Making the Most of Your China Cross-Border Compliance Techniques

Date: September 21, 2017

Topics: Legal / Regulatory, Logistics

A contribution from Luisella Basso, Vice President, Compliance, Pitney Bowes – part 1 of 3.

How would a 40% profit increase affect your business? That number may seem unattainable but businesses that ship and sell cross-border have reported 40% more in profits over the past four years. And that number is expected to climb. In the US, about 45% of consumers have shopped cross-border in the last year.  Globally the number jumps to 66% as a majority of shoppers enjoy shopping around the world.* (2016 Pitney Bowes Global Shopping Study)

But what exactly counts as a cross-border transaction? And, what does cross-border entail? Simply put, a cross-border sale requires understanding and managing your transaction as it moves from one country to another. A cross-border sale can fall into a variety of categories, B2B, B2C, or even C2C. If you live in the US and buy a pair of shoes from Italy, that’s obviously a cross-border sale; but ordering supplies from an international distributor or supplier also falls under the umbrella of cross-border trade.

As you can imagine, shipping a product from one country to another gets extremely complex extremely quickly. Potential pitfalls can arise at every corner. But there are opportunities your business can capitalize on to make your cross-border experience move a little more smoothly.

Explore Simplified Entry Options in the Receiving Country

Simplified entry provides you with a quicker process for clearances, or uniform taxes for shipments under a certain value threshold.  For example, if you are shipping to Mexico, check to see if your business qualifies for simplified entry as it can  expedite your process.

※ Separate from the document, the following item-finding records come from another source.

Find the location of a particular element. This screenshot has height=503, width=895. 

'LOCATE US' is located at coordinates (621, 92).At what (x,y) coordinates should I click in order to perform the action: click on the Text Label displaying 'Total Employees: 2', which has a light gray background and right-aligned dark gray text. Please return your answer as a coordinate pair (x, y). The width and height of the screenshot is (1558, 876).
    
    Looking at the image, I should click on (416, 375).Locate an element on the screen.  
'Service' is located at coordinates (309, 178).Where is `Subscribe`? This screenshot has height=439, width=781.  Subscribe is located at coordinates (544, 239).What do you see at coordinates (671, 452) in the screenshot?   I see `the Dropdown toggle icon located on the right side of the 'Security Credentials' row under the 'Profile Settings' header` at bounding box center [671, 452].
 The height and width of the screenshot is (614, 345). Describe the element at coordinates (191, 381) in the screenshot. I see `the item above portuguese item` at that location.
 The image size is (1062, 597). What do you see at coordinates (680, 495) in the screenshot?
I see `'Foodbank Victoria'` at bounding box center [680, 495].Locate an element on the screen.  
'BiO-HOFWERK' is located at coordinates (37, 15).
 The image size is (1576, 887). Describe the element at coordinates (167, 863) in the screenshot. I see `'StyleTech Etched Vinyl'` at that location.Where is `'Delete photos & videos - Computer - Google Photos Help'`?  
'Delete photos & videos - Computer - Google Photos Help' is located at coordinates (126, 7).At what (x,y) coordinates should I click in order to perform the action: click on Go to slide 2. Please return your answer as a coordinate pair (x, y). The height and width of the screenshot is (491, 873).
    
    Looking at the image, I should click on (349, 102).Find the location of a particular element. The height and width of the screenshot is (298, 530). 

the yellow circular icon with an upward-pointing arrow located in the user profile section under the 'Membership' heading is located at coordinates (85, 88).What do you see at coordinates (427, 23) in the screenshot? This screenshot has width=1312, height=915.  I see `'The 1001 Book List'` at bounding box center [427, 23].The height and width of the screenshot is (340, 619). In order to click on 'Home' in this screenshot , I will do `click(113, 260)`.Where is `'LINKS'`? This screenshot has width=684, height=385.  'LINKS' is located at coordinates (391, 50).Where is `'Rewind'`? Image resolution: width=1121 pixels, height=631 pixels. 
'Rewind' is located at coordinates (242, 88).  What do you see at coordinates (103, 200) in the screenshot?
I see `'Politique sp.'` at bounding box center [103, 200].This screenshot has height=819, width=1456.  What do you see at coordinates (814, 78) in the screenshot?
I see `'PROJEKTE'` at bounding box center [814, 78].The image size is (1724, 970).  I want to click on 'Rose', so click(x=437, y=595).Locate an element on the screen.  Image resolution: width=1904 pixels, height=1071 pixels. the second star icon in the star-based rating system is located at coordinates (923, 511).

However, there’s a lot of complexity when it comes to shipping certain products like footwear or cosmetics into Mexico. Ship the wrong product, or too many of a product, and your simplified entry could turn into a traditional entry. Knowing your value and quantity thresholds provides an overall quick customs process — which leads to a better overall customer experience.

Investigate Pilot Gateway Opportunities

What if you could end up with a lower tax rate just by shipping your product into a different location in your country of destination? As an example, with changes that took place this year in China, you now have the option of using an “ecommerce clearance channel.”  While this may not apply to all countries, look for similar practices in your destination region. You may find that there are extra savings that you can pass on to your clients.

Look into Duty-Free Returns

Simple returns are crucial to any ecommerce business as they help with conversion and easing the minds of customers. In the 2016 Pitney Bowes Global Shopping Study, 40% of surveyed consumers said return policy concerns discourage them from making a cross-border purchase.  A clear return policy can increase customer satisfaction and encourage repeat visits.

But returns from another country may mean another round of exportation and importation, adding costs to your bottom line. There’s a simpler way to set up returns under the 2015 Trade Enforcement and Facilitation Act. If you can prove the item is being returned to the US with no change in value, you may be able to qualify for duty-free clearance.

Product exceptions do apply and you’ll need to take meticulous care to ensure all your data is accurate to take advantage of these new changes – but these savings on returns could be too good to pass up.

Know What Questions to Ask

Taking the time to learn about what you don’t know is a crucial part of making your cross-border sales endeavor profitable.  Look for resources that help you understand regulations and requirements of the country you’re shipping to. Get to know the market of the country you’re planning on entering, along with any barriers to entry, and duty and tax regimes. And make sure you build these charges into your own total costs.

Knowing is half the battle and, of course, connecting with the right partner to support you in your research, landed cost calculations, and additional technology you may need helps expedite the effort.